**SHOT Assignment 2 - What’s the ARM in it?**

**ARM Architecture – The Rat of the Processor World**

**Questions (13 questions in total) SAMPLE ANSWERS**

1. The Cortex M4 is a **RISC** processor – what in ARM’s history lead to this design?  
   **(5% marks)**

Started with small embedded systems’ controllers, with simple ISAs. This was designed to be low power, low cost, and with small binaries (memory foorprint) which implies a RISC approach. This continues to this day. RISC instructions consume less power as the pipelines are simpler and can be shorter, and a complexity of CISC wasn’t required for much of the targetted market (such as the early BBC Micro).

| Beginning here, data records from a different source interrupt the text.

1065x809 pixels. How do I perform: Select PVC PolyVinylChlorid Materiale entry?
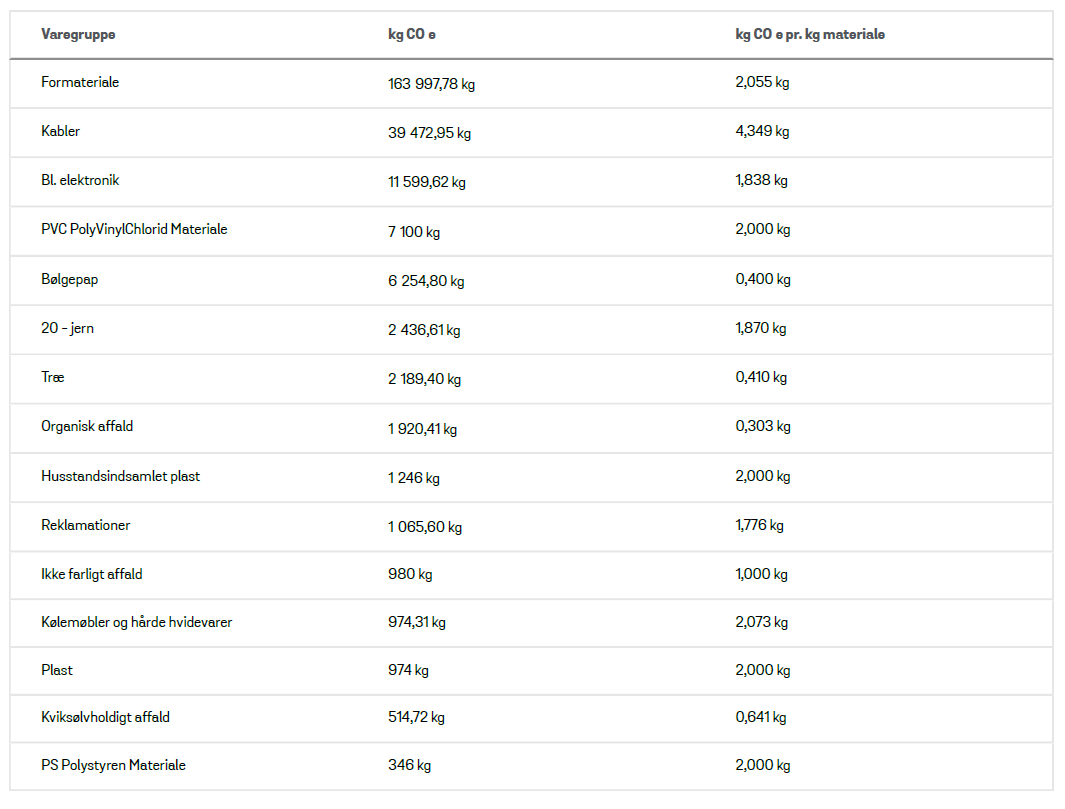click(134, 230)
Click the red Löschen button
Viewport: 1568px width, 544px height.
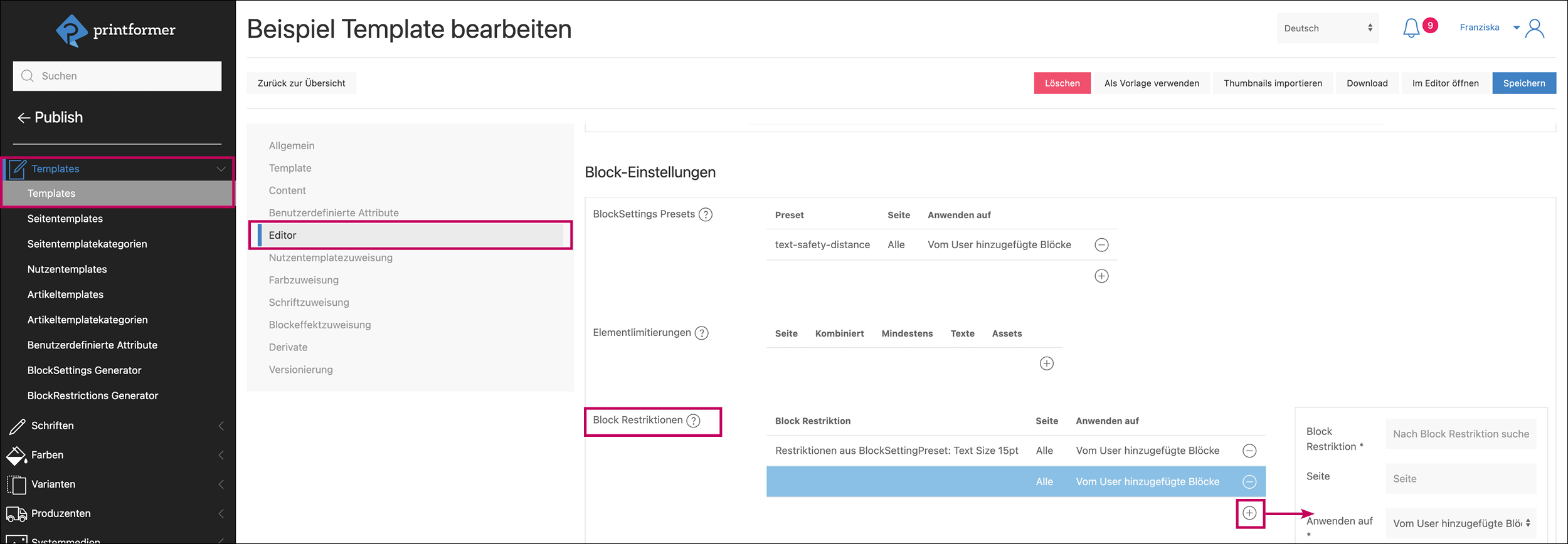tap(1062, 83)
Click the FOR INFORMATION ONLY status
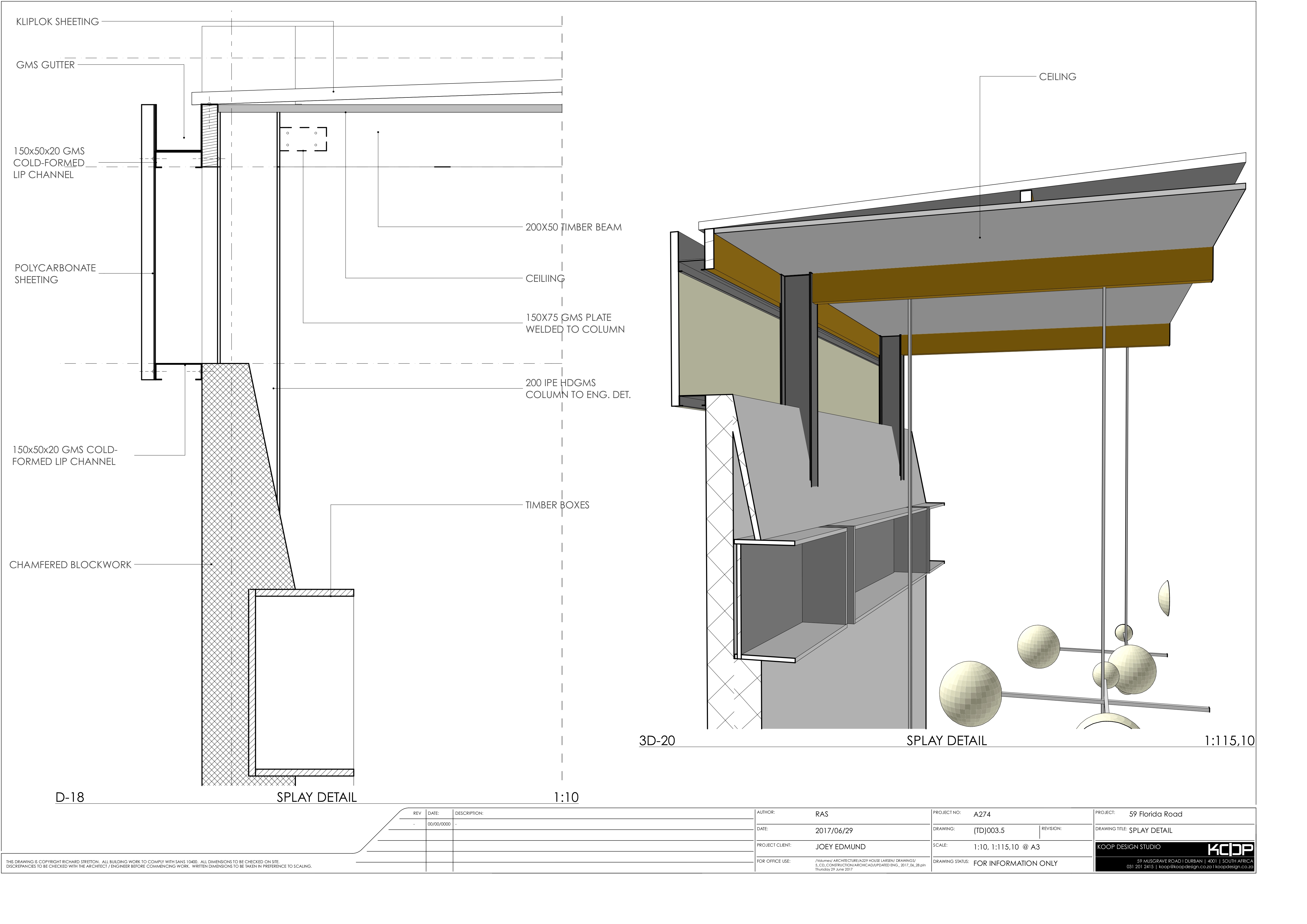This screenshot has height=924, width=1307. point(1015,863)
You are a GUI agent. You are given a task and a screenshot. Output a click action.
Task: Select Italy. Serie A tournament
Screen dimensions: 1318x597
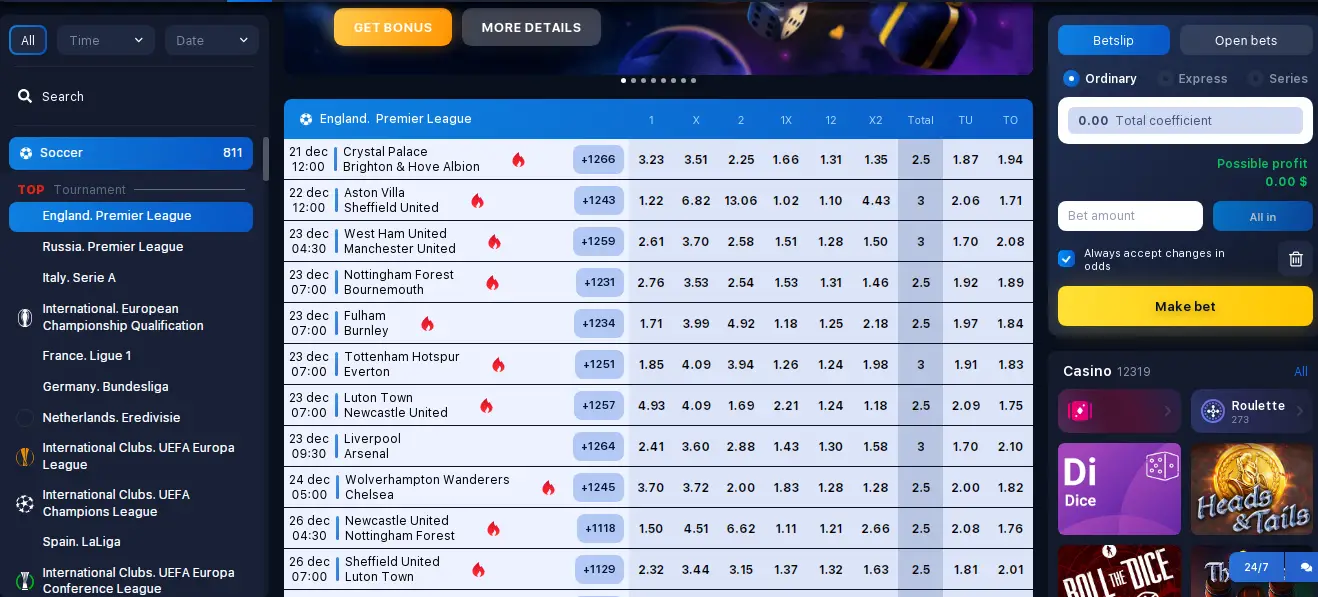click(79, 278)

Here’s the Wikipedia entry, to check for plagiarism, but it does sum it up:

“ARM, previously Advanced RISC Machine, originally Acorn RISC Machine, is a family of reduced instruction set computing (RISC) architectures for computer processors, configured for various environments.

Processors that have a RISC architecture typically require fewer transistors than those with a complex instruction set computing (CISC) architecture (such as the x86 processors found in most personal computers), which improves cost, power consumption, and heat dissipation. These characteristics are desirable for light, portable, battery-powered devices—including smartphones, laptops and tablet computers, and other embedded systems.[3][4][5] For supercomputers, which consume large amounts of electricity, ARM could also be a power-efficient solution.[6].”

Another frequently cited source is ARM’s own:

<https://community.arm.com/developer/ip-products/processors/b/processors-ip-blog/posts/a-brief-history-of-arm-part-1>

1. What does the ARM instruction subset called **Thumb2** bring to the microcontroller party? What are its key features? **(5% marks)**

Thumb ISA 16-bit subset of ARM instruction set allows denser code, so can use smaller memories. Helps with I-cache where used. All instructions are 2 bytes long, simplifying the pipelines. Narrow memory buses (16 bit) can be more easily utilised by Thumb code. Limited functionality (implicit operands and smaller register bank). Thumb2 extended functionality to 32-bit-like capability. Each Thumb instruction is decompressed to an equivalent ARM instruction, so doesn’t benefit code speed.

1. What **endianness** does ARM employ in the Cortex M4? Should we be thanking Von Neumann or Harvard for the memory organisation on the M4, and why?  
   **(5% marks)**

Either, but the SETEND instruction can swap endianness. Many chips are specified and manufactured with one or the other. We see big-endian in the debugger. The M4 has a Harvard architecture with separate buses and regions of memory for code and data.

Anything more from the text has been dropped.